Twenty and more years ago there was a class of match-making on the Thames which is now obsolete. This was to row in what were called ‘old-fashioned’ wager boats, i.e. the lightest form of wherry which used to be built before H. Clasper established outriggers. The keelless boat requires a sharp catch up at the beginning to get the best pace out of it, and it also requires more ‘sitting’ to keep it on an even keel. (If it is not on an even keel, the hands do not grip the water evenly, and power thereby is wasted.) It was because this fact used to be realised in those days better than now, that so many rough scullers were matched in ‘old-fashioned’ boats, rather than in ‘best and best’ boats, as the fastest built craft were usually styled in the articles of matches. It would do good if this quondam practice of matching duffers on even terms in steady old-fashioned craft could be re-introduced on the Thames.

Another incident has tended greatly to the deterioration of professional rowing, and this is the lapse of professional regattas.
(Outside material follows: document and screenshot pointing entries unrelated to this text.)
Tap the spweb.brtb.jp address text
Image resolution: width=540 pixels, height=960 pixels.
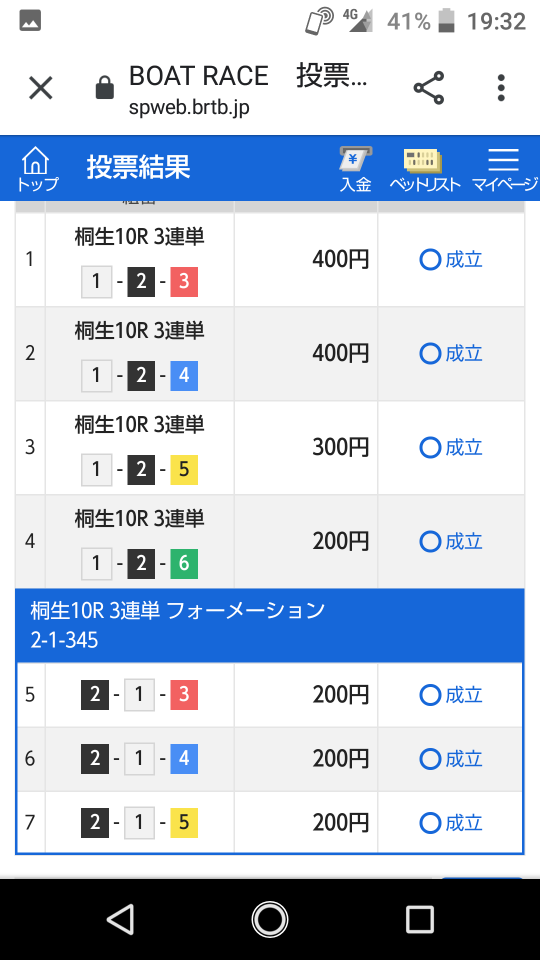click(x=189, y=107)
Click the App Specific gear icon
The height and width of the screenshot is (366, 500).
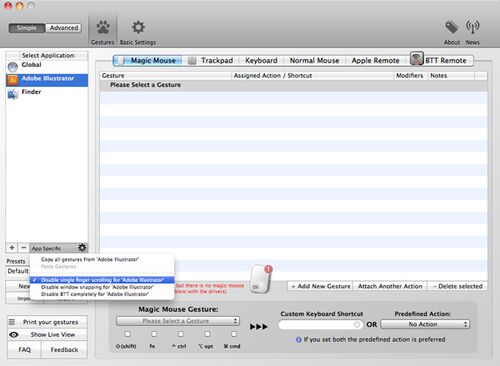(82, 248)
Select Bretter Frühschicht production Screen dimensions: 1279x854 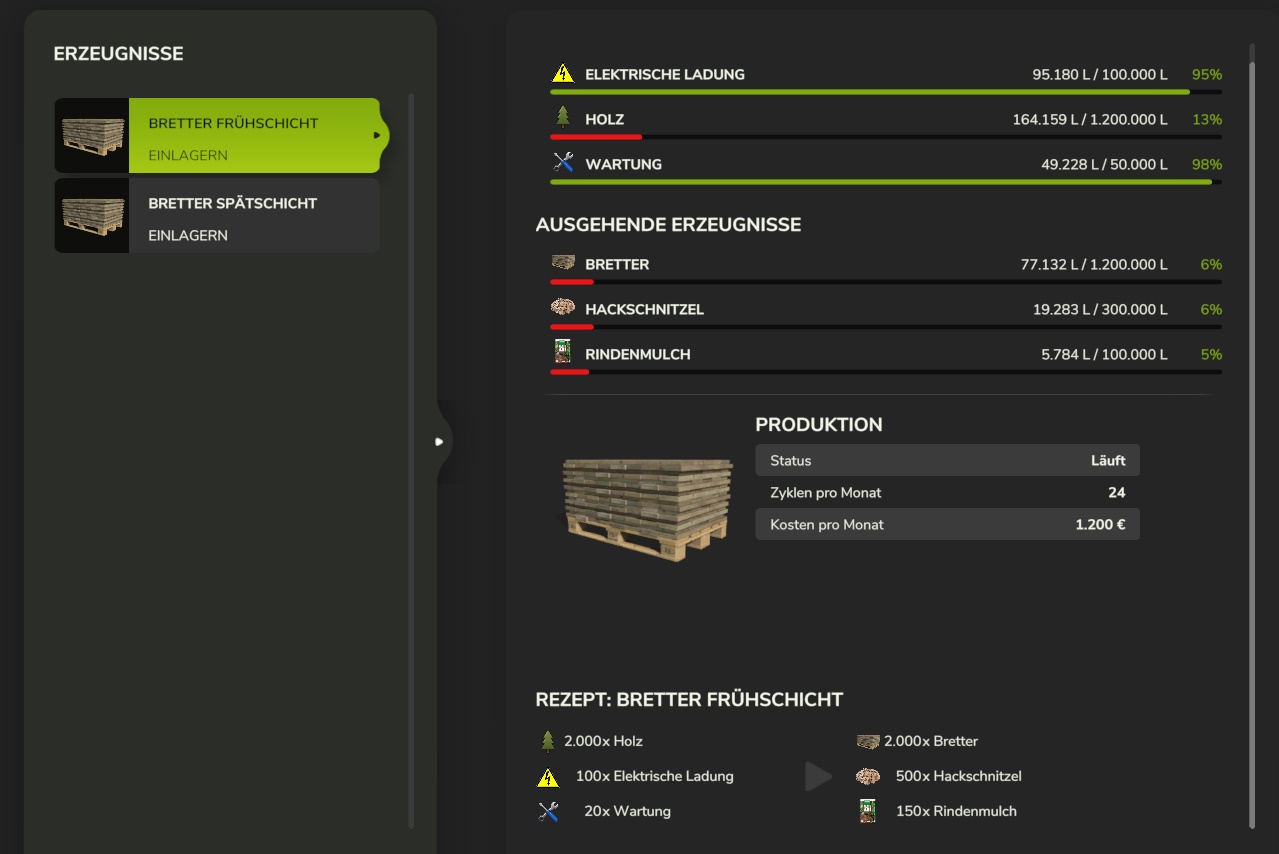pyautogui.click(x=233, y=124)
Certain gentlemen connected with the University and the leading Thames boat clubs used formerly to get up an annual summer regatta for the benefit of professional oarsmen. In the ‘forties’ a somewhat similar regatta had also existed for a time, but it had consisted of amateur competitions as well as of professional. This earlier regatta faded away when its chief trophy, the ‘Gold Cup’ for amateur eight oars, was won thrice in succession by, and became the property of, the ‘Thames Club.’ (That Thames Club is now extinct, and must not be confounded with the well-known ‘Thames Rowing Club’ of the present day.) Some of the members of the Thames crew that won this ‘Gold Cup’ in the forties are still to be found, the most notable of them being Messrs. Frank Playford, senr. (amateur champion in 1849); and Rhodes Cobb, the president of the Kingston Rowing Club. (The sons of each of these old athletes have similarly made their mark in aquatics of the present generation.) Owing to the action of the chairman of a steamboat company and other gentlemen who had other interests than those of boating to serve, these regattas have lapsed.

To resume—as to Thames regattas. The Thames Subscription Club, between 1861 and 1866, got up a Thames regatta, which annually produced fine sport between Thames and Tyne men, and once or twice good Glasgow crews joined in the competition. In 1866 the amateur element was introduced as a mixture. This was the last year of the series.

Meantime the late Mr. H. H. Playford had for three years laboured to form a sort of ‘nursery’ regatta for professionals. It was styled the ‘Sons of the Thames’ regatta, and it had the effect of bringing out several good men, such as the Biffens, Wise, Tagg, &c., who afterwards distinguished themselves in the greater regattas on the Thames, which were open to the world. Never was professional rowing at higher flood than just at this date, thanks to the gentleman referred to.

In 1867 there was no regatta; but in 1868 a new series was founded. The late Messrs. J. G. Chambers, George Morrison, Allan Morrison, Rev. R. W. Risley, the Playfords, Brickwood and other prominent amateurs, gave money and labour to aid the scheme, and it flourished right well for nine seasons. It produced, like the preceding series, fine rowing, and many a subsequent sculling or four-oar match arose out of the regatta contests. So far these regattas had been promoted solely for sport, and in pure unselfishness. In 1876 a steamboat company originated the idea of a Thames regatta, and advertised a scheme. Subscriptions were obtained from several of the City sources which had formerly subscribed to bonâ fide Thames regatta, and thus the funds of the old-established meeting were sapped. The latter came off all the same that year, there thus being two Thames regattas for one season. But there were not funds to carry on two such meetings, and the amateur promoters of the old established regatta retired next year in favour of the speculative promoters. The speculative regatta lived just one year more, and then its promoters gave up, and left our British professionals with no regatta at all to encourage them.